:: QUOTED PASSAGE ::
Germans joyfully welcomed the re-opening of its first businesses on Monday after four months of lockdown.
“I think it’s wonderful. I think it’s really wonderful,” said Isabella Mewes, who lives in the German town of Erding.
Erding has a 7-day infection rate below 50 and can therefore re-open its shops, a move that has pleased many of its citizens.
“My jacket has been broken for such a long time and now I will try to find a shops where I can buy a new one, and I am looking forward to it,” Mewes said, with a big smile on her face.
“Thank God shops are open again. You can clearly tell: parking lots are full, people are in the shops. It’s all positive,” said Alexander Scheufler, while holding an ice-cream in his hand.
Under the country’s new five-stage plan, up to five people from two households will be allowed to meet, with children under 14 exempt.
Retailers can reopen provided case numbers are below 50 cases per 100,000 people over seven days in the relevant region.

:: EXTRACTED RECORDS ::

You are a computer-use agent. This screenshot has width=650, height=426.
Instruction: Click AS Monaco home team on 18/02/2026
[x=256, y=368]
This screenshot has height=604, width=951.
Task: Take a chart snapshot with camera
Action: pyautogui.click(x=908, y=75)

:: PROBLEMS TO SOLVE ::
1 - Update the report on German shops reopening by restating it from "Erding has a" up to and including "in his hand.", with "jacket" changed to "coat".
2 - Carry on the report on German shops reopening, picking up after its final sentence.

:: EXPECTED OUTPUTS ::
1 -
Erding has a 7-day infection rate below 50 and can therefore re-open its shops, a move that has pleased many of its citizens.
“My coat has been broken for such a long time and now I will try to find a shops where I can buy a new one, and I am looking forward to it,” Mewes said, with a big smile on her face.
“Thank God shops are open again. You can clearly tell: parking lots are full, people are in the shops. It’s all positive,” said Alexander Scheufler, while holding an ice-cream in his hand.

2 -
If the metric rises above 100 on three consecutive days, the emergency brake will take effect and restrictions revert to those in force before March 8.
Later stages will see restaurant terraces open, and museums, theatres and cinemas reopening for people who can present a recent negative test result. Finally, open-air events with up to 50 people will be allowed, and contact sports inside.
In addition to that, the government will pay for all asymptomatic citizens to have a quick coronavirus test at least once a week. German Chancellor Angela Merkel and state leaders will discuss further steps on March 22.